Bayside Sharks
- Full name: Bayside Sharks Rugby Football Club
- Union: Vancouver Rugby Union
- Founded: 1988
- Location: White Rock, British Columbia
- Ground(s): South Surrey Athletic Park
- League(s): BC Division 1
- 2018-19: Champions
| 1st kit | 2nd kit |

Official website
- www.baysiderfc.com

= Bayside Sharks =

Bayside Rugby Football Club (nicknamed Bayside Sharks) is a Canadian rugby union club that is based in White Rock, British Columbia. Established in 1988, the club regularly competes in the top division of British Columbia rugby and has contributed many players to representative teams at the provincial as well as international level.
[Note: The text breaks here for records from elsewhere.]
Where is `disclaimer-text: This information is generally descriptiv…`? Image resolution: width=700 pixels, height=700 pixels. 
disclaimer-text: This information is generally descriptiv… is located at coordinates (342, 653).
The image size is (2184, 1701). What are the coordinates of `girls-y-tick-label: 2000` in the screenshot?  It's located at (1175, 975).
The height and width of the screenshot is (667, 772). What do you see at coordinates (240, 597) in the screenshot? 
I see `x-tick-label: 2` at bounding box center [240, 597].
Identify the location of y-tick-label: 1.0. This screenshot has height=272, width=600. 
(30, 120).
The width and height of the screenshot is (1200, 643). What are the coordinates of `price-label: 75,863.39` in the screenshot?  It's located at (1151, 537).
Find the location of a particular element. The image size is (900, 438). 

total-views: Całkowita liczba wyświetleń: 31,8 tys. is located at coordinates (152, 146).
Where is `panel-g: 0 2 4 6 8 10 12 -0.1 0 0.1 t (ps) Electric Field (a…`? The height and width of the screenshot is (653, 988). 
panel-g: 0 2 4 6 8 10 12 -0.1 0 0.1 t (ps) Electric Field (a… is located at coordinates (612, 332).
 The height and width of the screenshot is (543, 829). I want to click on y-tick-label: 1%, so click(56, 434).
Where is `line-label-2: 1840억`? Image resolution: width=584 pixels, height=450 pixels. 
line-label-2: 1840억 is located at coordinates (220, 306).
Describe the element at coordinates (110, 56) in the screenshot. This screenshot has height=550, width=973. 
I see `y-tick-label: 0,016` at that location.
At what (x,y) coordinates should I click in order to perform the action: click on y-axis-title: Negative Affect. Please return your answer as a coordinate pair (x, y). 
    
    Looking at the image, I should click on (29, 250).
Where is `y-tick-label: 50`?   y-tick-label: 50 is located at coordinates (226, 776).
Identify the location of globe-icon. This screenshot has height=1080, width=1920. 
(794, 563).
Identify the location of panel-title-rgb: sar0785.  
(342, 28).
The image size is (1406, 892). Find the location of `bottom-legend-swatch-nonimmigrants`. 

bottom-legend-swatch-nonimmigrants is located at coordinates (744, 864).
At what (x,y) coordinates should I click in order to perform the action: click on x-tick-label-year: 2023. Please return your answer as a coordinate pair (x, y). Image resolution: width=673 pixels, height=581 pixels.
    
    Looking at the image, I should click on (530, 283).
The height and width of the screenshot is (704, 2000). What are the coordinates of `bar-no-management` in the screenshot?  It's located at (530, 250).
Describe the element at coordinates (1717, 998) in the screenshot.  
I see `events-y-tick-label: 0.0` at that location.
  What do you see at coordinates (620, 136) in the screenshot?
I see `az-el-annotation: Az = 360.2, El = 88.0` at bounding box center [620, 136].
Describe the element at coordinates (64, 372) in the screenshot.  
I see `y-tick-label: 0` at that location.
The club played in the British Columbia Premiership for the 2012-13 season.

==History==

The Bayside Sharks Rugby Football Club was born through the merging of the Tsawwassen and Semiahmoo Old Boys (SOB'S) rugby clubs in 1988. Since that time the club has found themselves in the British Columbia Premiership final twice, unfortunately coming out empty handed both times. The Sharks won promotion to the premier division of British Columbia rugby for the 2012-13 season despite a 36-24 loss against Vancouver Rowing Club in the 2011-12 BC League One final. The Club's President is currently Geoff Cutler. The club fields 3 Senior Men's teams, Women's Division 1, U-19 Boys & Girls, U-16 Boys & Girls and U-14 Boys & Girls teams.

==Facilities==

The club play their home games at South Surrey Athletic Park.